Cheniere Partners Completes Financing and Commences Construction on Sabine Pass Liquefaction Trains 3 and 4, Purchases Creole

  Cheniere Partners Completes Financing and Commences Construction on Sabine
      Pass Liquefaction Trains 3 and 4, Purchases Creole Trail Pipeline

- Notice to Proceed issued to Bechtel to commence construction on Trains 3 and
4

- Financings complete for the first four trains of the Sabine Pass
Liquefaction Project

- Cheniere Partners purchases Creole Trail Pipeline as previously contemplated

PR Newswire

HOUSTON, May 29, 2013

HOUSTON, May 29,2013 /PRNewswire/ -- Cheniere Energy Partners, L.P.
("Cheniere Partners") (NYSE MKT: CQP) announced today that its Board of
Directors has made a positive final investment decision for the development
and construction of Trains 3 and 4 of the Sabine Pass Liquefaction Project
being developed adjacent to the Sabine Pass LNG terminal (the "Liquefaction
Project"). Cheniere Partners has issued a full notice to proceed with
construction of Trains 3 and 4 to Bechtel Oil, Gas and Chemicals, Inc.
("Bechtel").

Sabine Pass Liquefaction, LLC ("Sabine Liquefaction"), a wholly owned
subsidiary of Cheniere Partners, has closed on credit facilities totaling $5.9
billion, including a Term Loan A Credit Facility of $4.4 billion ("TLA Credit
Facility") with a syndicate of 27 joint lead arranger banks and financial
institutions and three additional credit facilities with Republic of Korea
financial institutions, The Export-Import Bank of Korea (KEXIM) and Korea
Trade Insurance Corporation (K-SURE), of $1.5 billion (the "ROK Credit
Facilities" and collectively with the TLA Credit Facility, the "Liquefaction
Credit Facilities"). These Liquefaction Credit Facilities complete the
financings needed to fund the costs of developing, constructing and placing
into service the first four liquefaction trains of the Liquefaction Project.

The Liquefaction Credit Facilities mature on May 28, 2020. Interest on the
TLA Credit Facility is LIBOR plus 300 basis points during construction and
steps up to LIBOR plus 325 basis points during operation. Under the ROK
Credit Facilities, interest includes LIBOR plus 300 basis points on the direct
portion and LIBOR plus 230 basis points on the covered portion during
construction and operation. Sabine Liquefaction will maintain interest rate
protection agreements with respect to at least 75% of the Liquefaction Credit
Facilities.

## Parts of the exercise
[1] In the Cheniere Partners press release, on what date do the Liquefaction Credit Facilities mature?
[2] Please repeat the part of the Cheniere Partners press release that opens with the words containing "- Notice to" and closes with "Energy Partners, L.P.".

## Data section
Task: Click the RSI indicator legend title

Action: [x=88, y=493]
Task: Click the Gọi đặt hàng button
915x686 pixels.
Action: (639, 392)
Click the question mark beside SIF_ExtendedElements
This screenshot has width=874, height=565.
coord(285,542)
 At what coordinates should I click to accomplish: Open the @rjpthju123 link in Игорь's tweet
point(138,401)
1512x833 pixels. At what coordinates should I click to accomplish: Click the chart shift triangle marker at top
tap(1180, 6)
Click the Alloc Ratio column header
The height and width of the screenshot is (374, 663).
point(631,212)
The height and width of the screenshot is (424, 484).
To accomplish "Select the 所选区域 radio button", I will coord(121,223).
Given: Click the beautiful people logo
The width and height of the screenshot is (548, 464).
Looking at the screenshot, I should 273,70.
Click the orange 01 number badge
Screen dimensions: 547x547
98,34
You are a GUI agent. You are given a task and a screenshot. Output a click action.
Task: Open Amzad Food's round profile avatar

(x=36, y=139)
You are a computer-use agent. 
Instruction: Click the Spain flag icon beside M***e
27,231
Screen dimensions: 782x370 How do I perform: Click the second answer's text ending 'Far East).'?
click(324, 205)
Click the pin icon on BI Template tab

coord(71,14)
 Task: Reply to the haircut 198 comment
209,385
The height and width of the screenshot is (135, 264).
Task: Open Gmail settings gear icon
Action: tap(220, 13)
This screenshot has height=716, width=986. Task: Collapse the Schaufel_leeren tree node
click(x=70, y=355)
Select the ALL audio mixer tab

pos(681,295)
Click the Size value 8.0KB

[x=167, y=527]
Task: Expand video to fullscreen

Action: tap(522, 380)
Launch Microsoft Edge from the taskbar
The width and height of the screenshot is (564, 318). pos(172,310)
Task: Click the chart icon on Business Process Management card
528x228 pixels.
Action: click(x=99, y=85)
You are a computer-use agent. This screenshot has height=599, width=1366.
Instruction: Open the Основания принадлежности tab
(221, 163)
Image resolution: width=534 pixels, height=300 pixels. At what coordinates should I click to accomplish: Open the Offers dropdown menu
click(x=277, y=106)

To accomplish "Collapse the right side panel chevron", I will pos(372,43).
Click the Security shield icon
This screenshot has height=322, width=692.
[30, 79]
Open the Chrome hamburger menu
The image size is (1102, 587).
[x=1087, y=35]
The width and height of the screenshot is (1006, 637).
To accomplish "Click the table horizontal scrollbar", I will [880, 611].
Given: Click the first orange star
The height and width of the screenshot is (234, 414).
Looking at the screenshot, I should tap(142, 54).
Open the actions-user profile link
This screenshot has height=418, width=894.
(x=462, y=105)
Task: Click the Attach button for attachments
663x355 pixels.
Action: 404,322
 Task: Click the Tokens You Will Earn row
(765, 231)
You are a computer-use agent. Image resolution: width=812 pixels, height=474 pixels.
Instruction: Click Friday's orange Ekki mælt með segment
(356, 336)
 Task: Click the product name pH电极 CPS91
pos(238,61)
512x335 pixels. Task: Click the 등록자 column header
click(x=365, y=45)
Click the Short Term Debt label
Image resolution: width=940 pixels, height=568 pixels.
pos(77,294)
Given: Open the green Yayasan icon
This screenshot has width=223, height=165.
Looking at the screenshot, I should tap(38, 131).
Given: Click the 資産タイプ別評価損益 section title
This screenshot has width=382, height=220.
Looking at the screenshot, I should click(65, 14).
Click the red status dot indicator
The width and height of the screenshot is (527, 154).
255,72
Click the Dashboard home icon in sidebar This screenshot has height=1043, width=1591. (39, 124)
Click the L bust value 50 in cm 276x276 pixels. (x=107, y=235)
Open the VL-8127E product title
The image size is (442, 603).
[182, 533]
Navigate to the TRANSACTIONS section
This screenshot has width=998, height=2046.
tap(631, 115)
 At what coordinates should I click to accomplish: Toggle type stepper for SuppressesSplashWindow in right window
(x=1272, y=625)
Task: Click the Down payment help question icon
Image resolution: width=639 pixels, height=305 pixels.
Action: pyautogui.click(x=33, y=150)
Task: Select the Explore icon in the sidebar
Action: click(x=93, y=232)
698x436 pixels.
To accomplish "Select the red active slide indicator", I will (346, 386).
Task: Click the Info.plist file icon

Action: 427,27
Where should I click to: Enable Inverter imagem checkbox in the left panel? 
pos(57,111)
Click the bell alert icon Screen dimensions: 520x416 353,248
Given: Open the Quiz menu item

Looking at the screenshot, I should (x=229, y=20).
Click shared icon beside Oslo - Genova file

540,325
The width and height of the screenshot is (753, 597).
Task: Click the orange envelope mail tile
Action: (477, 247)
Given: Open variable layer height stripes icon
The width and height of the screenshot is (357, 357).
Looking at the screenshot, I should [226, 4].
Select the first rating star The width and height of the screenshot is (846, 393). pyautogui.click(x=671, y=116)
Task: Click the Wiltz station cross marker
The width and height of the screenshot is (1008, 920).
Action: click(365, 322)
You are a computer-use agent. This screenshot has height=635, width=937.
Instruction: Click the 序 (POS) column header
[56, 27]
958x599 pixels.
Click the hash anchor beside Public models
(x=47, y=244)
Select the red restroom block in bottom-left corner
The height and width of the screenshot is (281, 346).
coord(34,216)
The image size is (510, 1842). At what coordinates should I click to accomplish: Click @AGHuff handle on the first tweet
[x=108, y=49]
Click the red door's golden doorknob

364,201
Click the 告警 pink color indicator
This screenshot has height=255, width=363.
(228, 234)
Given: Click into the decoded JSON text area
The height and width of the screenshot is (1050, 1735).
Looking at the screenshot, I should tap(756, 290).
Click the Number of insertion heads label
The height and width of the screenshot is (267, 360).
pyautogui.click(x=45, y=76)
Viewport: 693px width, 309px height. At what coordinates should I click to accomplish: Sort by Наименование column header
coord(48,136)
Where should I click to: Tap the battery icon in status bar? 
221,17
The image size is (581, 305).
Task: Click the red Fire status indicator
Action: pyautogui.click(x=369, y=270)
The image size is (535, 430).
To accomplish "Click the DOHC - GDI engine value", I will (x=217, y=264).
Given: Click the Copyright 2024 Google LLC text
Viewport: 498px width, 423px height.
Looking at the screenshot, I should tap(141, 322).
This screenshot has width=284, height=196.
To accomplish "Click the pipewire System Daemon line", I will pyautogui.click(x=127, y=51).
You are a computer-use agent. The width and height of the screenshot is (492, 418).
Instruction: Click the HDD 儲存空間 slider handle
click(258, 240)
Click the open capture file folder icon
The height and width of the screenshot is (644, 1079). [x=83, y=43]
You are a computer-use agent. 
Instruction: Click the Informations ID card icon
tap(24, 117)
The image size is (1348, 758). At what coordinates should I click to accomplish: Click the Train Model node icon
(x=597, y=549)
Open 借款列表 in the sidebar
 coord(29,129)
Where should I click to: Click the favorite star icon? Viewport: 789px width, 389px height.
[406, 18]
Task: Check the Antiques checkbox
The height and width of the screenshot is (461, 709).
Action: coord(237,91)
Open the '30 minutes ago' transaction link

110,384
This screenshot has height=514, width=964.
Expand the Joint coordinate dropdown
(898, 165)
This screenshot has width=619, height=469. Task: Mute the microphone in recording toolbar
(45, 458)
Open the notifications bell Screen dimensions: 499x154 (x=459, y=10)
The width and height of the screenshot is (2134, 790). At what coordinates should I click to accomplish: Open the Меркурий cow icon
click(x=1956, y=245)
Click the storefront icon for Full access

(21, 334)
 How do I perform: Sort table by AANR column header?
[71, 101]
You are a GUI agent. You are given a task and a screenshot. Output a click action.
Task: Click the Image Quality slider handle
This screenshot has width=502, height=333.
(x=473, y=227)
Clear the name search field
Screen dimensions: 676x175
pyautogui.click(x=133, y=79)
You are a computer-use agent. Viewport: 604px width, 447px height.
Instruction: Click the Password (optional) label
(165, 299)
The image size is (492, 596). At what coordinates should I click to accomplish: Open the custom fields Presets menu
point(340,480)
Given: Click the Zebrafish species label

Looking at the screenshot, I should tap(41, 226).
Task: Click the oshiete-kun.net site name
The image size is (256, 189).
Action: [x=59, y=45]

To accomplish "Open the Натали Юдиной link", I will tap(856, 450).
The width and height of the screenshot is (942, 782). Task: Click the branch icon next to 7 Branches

## Answers for the exercise
[1] May 28, 2020.

[2]
- Notice to Proceed issued to Bechtel to commence construction on Trains 3 and
4

- Financings complete for the first four trains of the Sabine Pass
Liquefaction Project

- Cheniere Partners purchases Creole Trail Pipeline as previously contemplated

PR Newswire

HOUSTON, May 29, 2013

HOUSTON, May 29,2013 /PRNewswire/ -- Cheniere Energy Partners, L.P.